TEXTO PROPORCIONADO
En 1971, la pequeña localidad de Illiers, cercana a Chartres, sufrió un cambio significativo en su nomenclatura. A partir de entonces, y al conmemorar un siglo del nacimiento de Marcel Proust, pasaría a denominarse Illiers-Combray, en alusión, este último añadido, al escenario campestre y ficticio creado por el autor para ambientar la deliciosa infancia del narrador de su obra cumbre, A la búsqueda del tiempo perdido, inspirada en sus propias estadías veraniegas en Illiers. Una rápida indagación en la web con la indicación “Illiers-Combray” devuelve postales que la imaginación del lector no tarda en asociar con algunos lugares emblemáticos de la Recherche, desde la cúpula de la iglesia de Saint Hilaire que responde al nombre real de Saint-Jacques y que parece estar siempre perforando un poco el cielo, a los camalotes que reposan suavemente sobre el Vivonne (río Loira). Desde luego, la estrategia de marketing turístico parece evidente, y seguramente haya rendido sus jugosos frutos. Pero, de algún modo también, la maniobra resulta elocuente para ilustrar ese poder sublimador de la literatura capaz de convertir un conjunto de construcciones y coordenadas geográficas en alimento del imaginario colectivo y, finalmente, en símbolo.

Hoy, a 100 años exactos de la muerte del demiurgo de Combray, ocurrida un 18 de noviembre de 1922, parece buen momento para volver tras los pasos de aquel muchacho que, de impecable mostacho, mirada evocativa y flor en el ojal, tal como lo revela el sepia de la fotografía, concibió una de las grandes cumbres de la literatura universal: una proeza inclasificable, fascinante y tan sobrecogedora y eterna como esas catedrales que, irisado su interior por la luz caleidoscópica del vitral, tanto supo admirar.

DATOS PROPORCIONADOS

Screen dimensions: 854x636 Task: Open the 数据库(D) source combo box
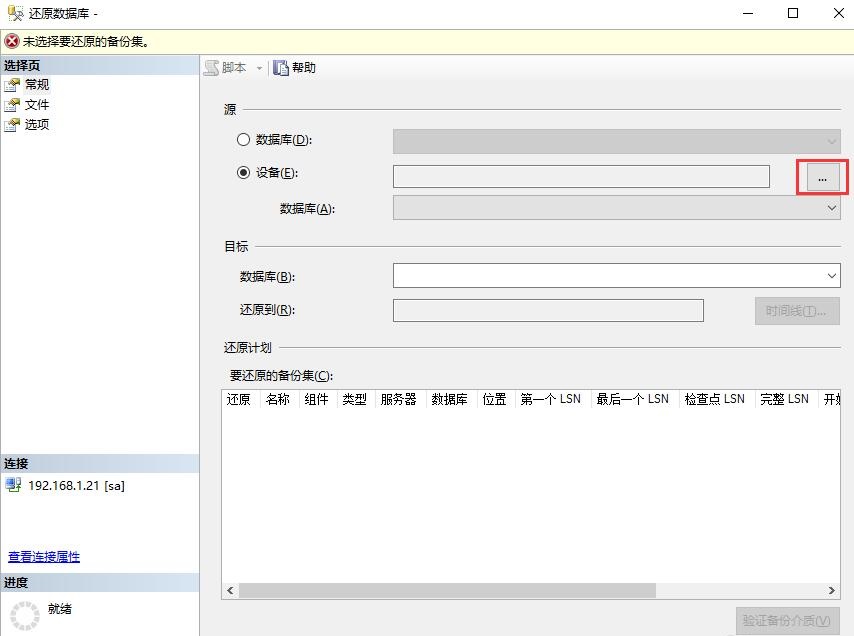831,139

PROBLEMAS POR RESOLVER
A - Resume en dos oraciones el texto sobre Illiers-Combray.
B - Transcribe literalmente el fragmento del texto sobre Illiers-Combray que va de "Hoy, a 100 años" a "tanto supo admirar.".
C - Convierte en una lista breve el párrafo del texto sobre Illiers-Combray que empieza con "En 1971, la pequeña localidad", sin perder sus datos principales.

SOLUCIONES POR TAREA
A - En 1971, al cumplirse un siglo del nacimiento de Marcel Proust, Illiers pasó a llamarse Illiers-Combray, en alusión al escenario ficticio de la infancia del narrador de A la búsqueda del tiempo perdido, inspirado en los veranos del autor en esa localidad. Más allá de la evidente estrategia turística, el cambio ilustra el poder de la literatura para convertir un lugar en símbolo, y el centenario de la muerte de Proust, ocurrida el 18 de noviembre de 1922, se presenta como buen momento para volver sobre su figura y su obra.

B -
Hoy, a 100 años exactos de la muerte del demiurgo de Combray, ocurrida un 18 de noviembre de 1922, parece buen momento para volver tras los pasos de aquel muchacho que, de impecable mostacho, mirada evocativa y flor en el ojal, tal como lo revela el sepia de la fotografía, concibió una de las grandes cumbres de la literatura universal: una proeza inclasificable, fascinante y tan sobrecogedora y eterna como esas catedrales que, irisado su interior por la luz caleidoscópica del vitral, tanto supo admirar.

C -
- En 1971, al conmemorarse un siglo del nacimiento de Marcel Proust, Illiers, cercana a Chartres, pasó a llamarse Illiers-Combray.
- "Combray" alude al escenario campestre y ficticio de la infancia del narrador de A la búsqueda del tiempo perdido, inspirado en las estadías veraniegas del autor en Illiers.
- Una búsqueda web de "Illiers-Combray" devuelve postales que evocan lugares de la Recherche, como la cúpula de la iglesia de Saint Hilaire, cuyo nombre real es Saint-Jacques, y los camalotes sobre el Vivonne.
- El cambio responde a una evidente estrategia de marketing turístico.
- También ilustra el poder de la literatura para convertir construcciones y coordenadas geográficas en alimento del imaginario colectivo y, finalmente, en símbolo.